● **Source text**:
^^^^^^^^^^^^^^^^
Planning White Paper – political update from David McFarlane

Last week David was lucky enough to attend a private political briefing on the Planning White Paper, and an online conference at which Joanna Averley, Chief Planner at MHCLG was one of the guest speakers. The following points were made:

MHCLG are reading 44,000 consultation responses to the white paper. Consultation is the start of the process, and reforms in a future planning bill need to be practically implementable. In early 2021, MHCLG will embark on new workstreams to tighten the proposed planning reforms into workable legislation.

No date was given as to when the planning bill could begin to progress through Parliament. However, early indicators are that this could be after the May 2021 local elections, and when Leader of the House of Commons Jacob Rees Mogg MP can schedule the legislation. Significant interest in the planning bill is forecast from members of the House of Lords. Joanna mentioned ‘a number of years’ before any proposed planning legislation was implementable in full.

The current planning system has significant challenges, with only 2% of local people engaging in a planning application, and 1% in local plan making. MHCLG want to make the system faster and more engaging, by digitalising plan making, making 3D maps of communities, and streamlining a new digital planning process with easier navigation.

An integral part of the white paper is to create better communities for tomorrow. Local communities need more say, and it is hoped design codes and pattern books will lead to more community buy-in for new housing.

Government is keen to ensure there is no hiatus in the current planning process, whilst MHCLG refine and bring forward their revised proposals; MHCLG are keen to avoid a long transition and period of ‘wait and see’.
^^^^^^^^^^^^^^^^
● **Information given**:

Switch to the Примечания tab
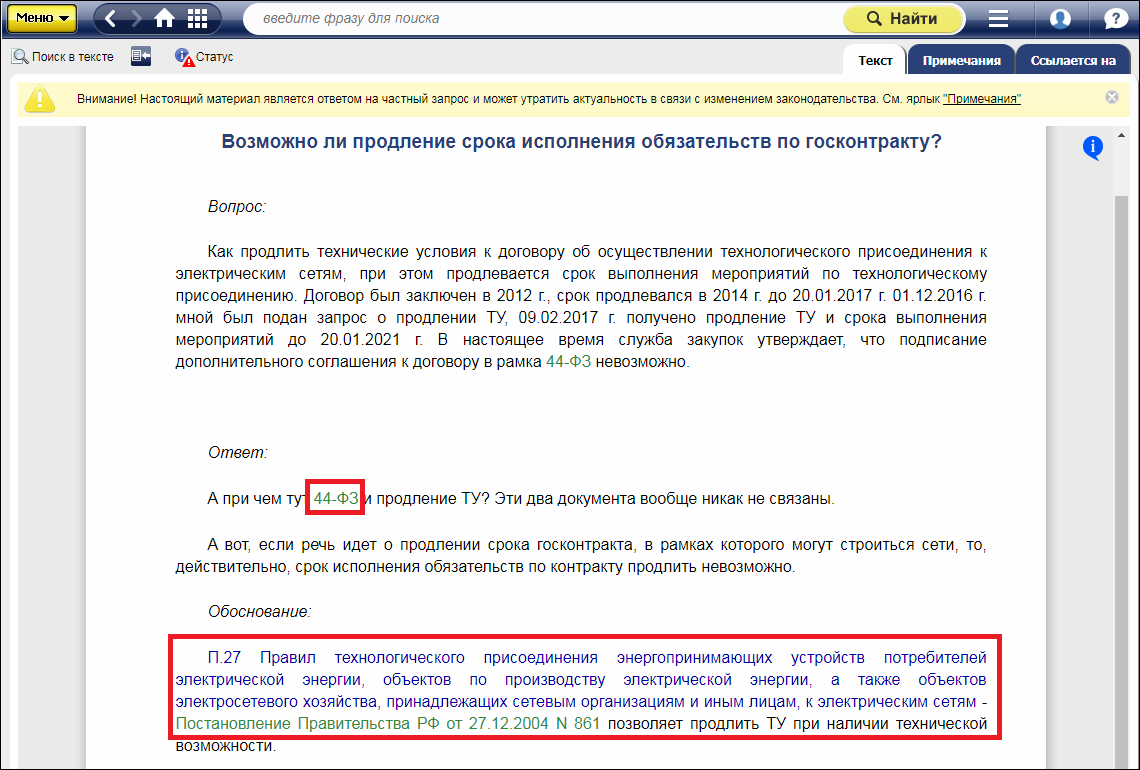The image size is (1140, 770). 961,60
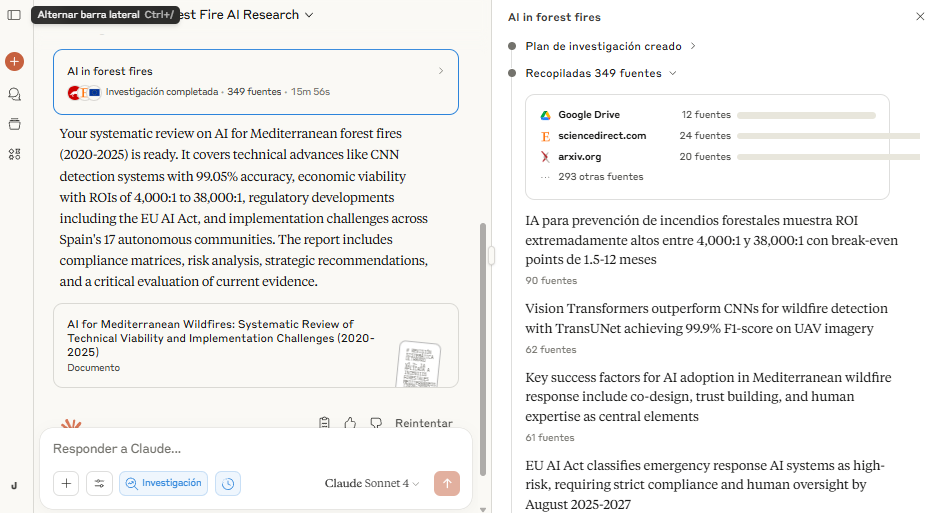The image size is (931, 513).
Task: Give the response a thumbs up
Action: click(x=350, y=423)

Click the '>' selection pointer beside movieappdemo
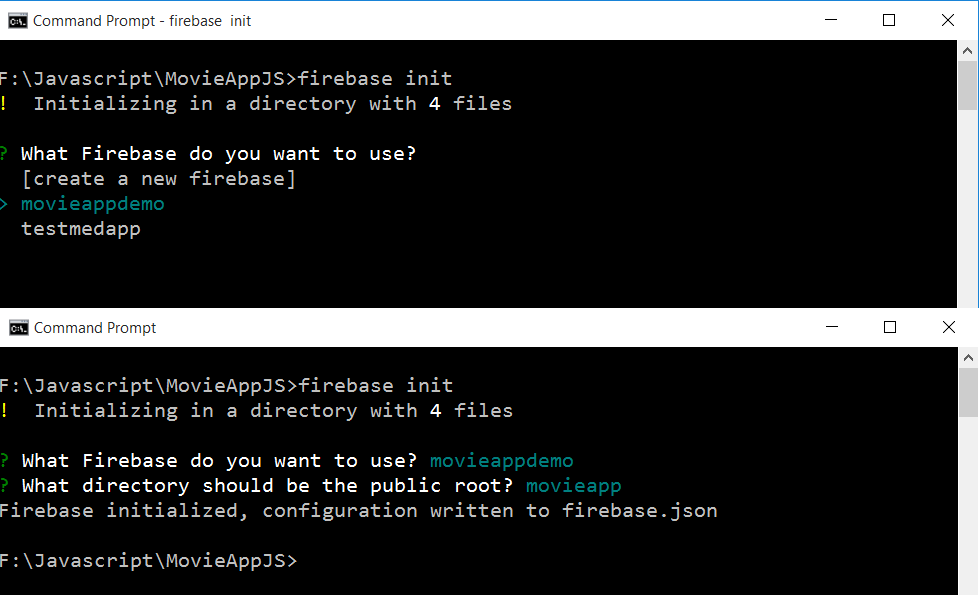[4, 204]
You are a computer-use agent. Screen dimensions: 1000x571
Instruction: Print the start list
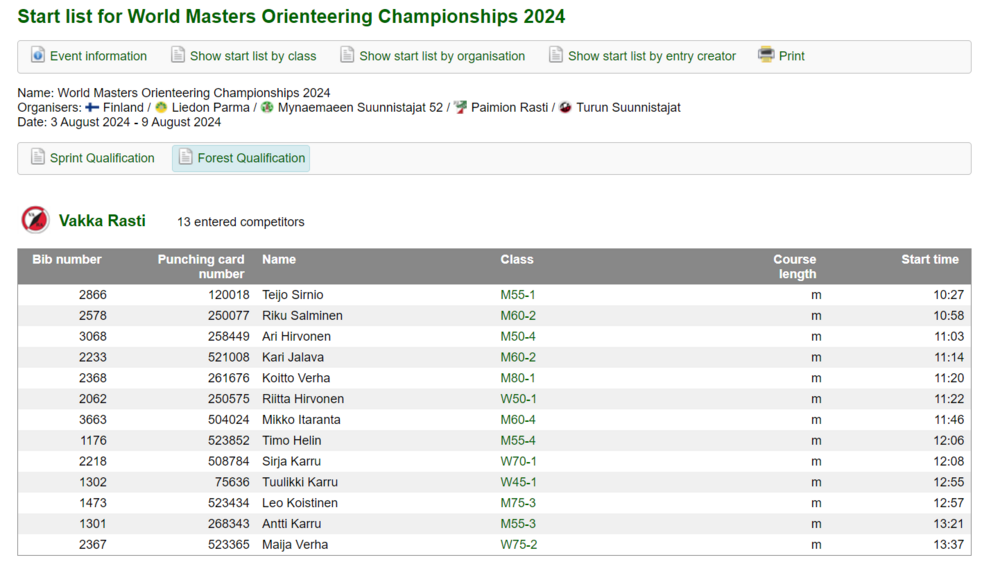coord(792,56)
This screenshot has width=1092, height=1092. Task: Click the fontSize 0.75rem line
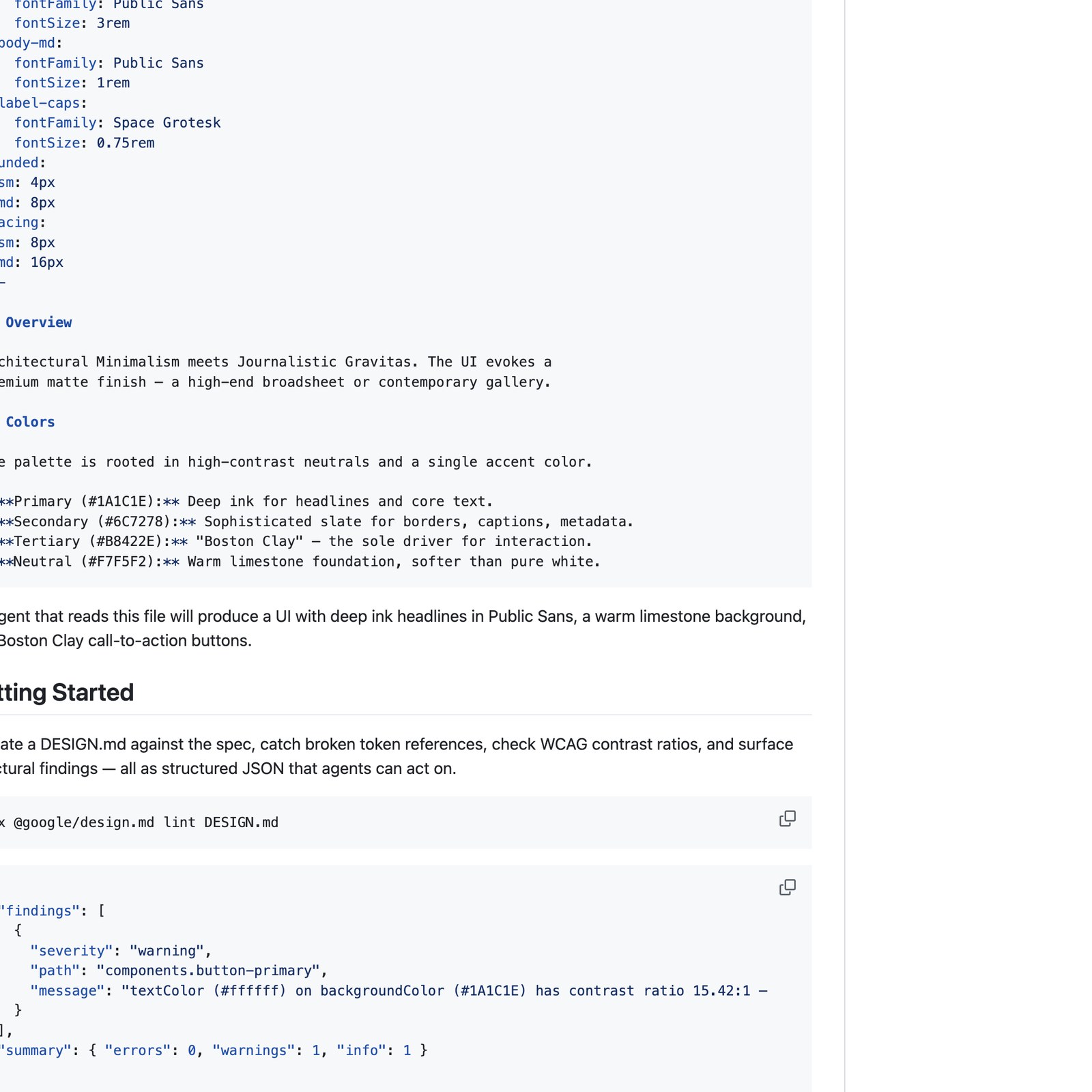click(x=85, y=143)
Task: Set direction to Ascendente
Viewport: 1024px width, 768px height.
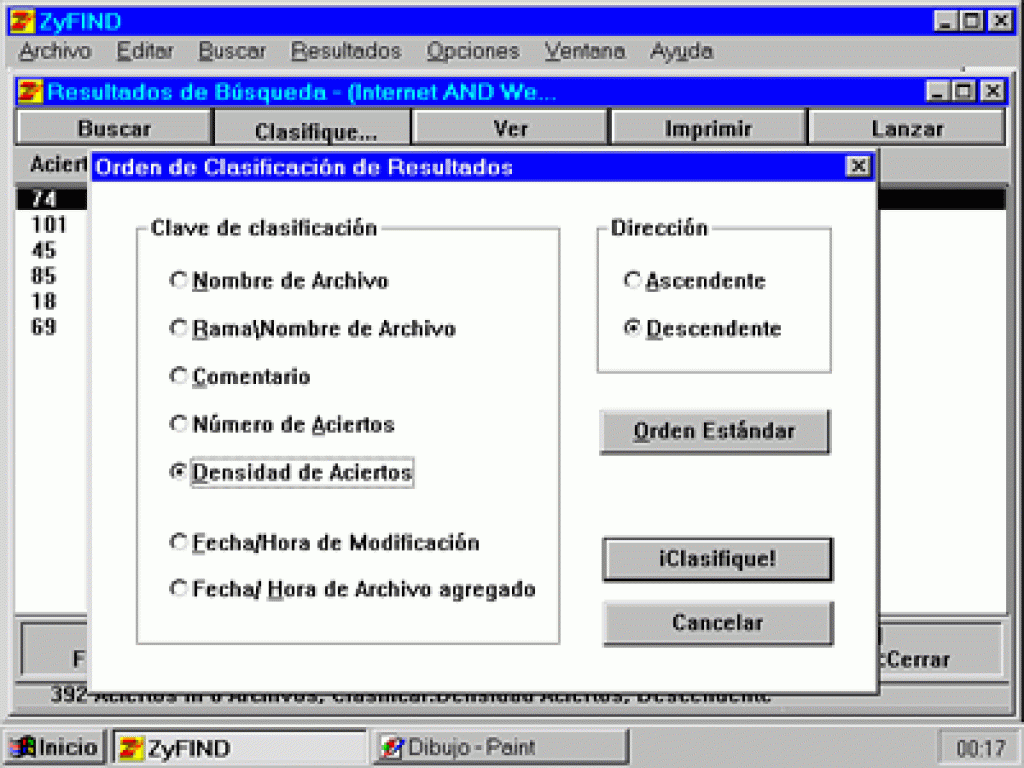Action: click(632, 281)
^^^^^^^^^^^^^^^^
● **Task requirements**:
[a] According to the planning update, what percentage of local people take part in local plan making?
[b] Which measures does the planning update say MHCLG want to use to make the planning system faster and more engaging? List all of them.
[c] Carry on the planning update from the end of its last paragraph.

● **Per-task answers**:
[a] 1% of local people engage in local plan making.

[b]
- Digitalising plan making
- Making 3D maps of communities
- Streamlining a new digital planning process with easier navigation

[c]
It is hoped that planning departments of the future will be filled with strategists rather than administrators. It was suggested under resourcing would be addressed by attracting a new cadre of strategist into the profession, whilst retaining the existing skills base.

Government is keen not to prejudge the 44,000 consultation responses, but the levelling up agenda of the Government speaks to the midlands and industrial north, with a focus on brownfield first. Additionally, Government want to make sure the country’s cities are rejuvenated post Covid. Future housing numbers will be distributed effectively and appropriately around the country after the algorithm methodology has been re considered.

Neighbourhood Planning is considered a real boon to communities. Government are keen to spread opportunities for communities to bring forward Neighbourhood Plans, particularly in the north and more urban areas where there are currently fewer Neighbourhood Plans. It was suggested Neighbourhood Plans could in future play a building block role in local plan making, by feeding into the Local Plan process, rather than existing separately.

The Government’s planning reforms are facing challenge and change as a result of Conservative backbenchers’ concern and 44,000 consultation responses; clearly the Government are seeking to remove all the ‘barnacles from the boat’ before the proposed planning legislation enters the House of Commons, and in doing so existing ideas in the planning white paper will be watered down.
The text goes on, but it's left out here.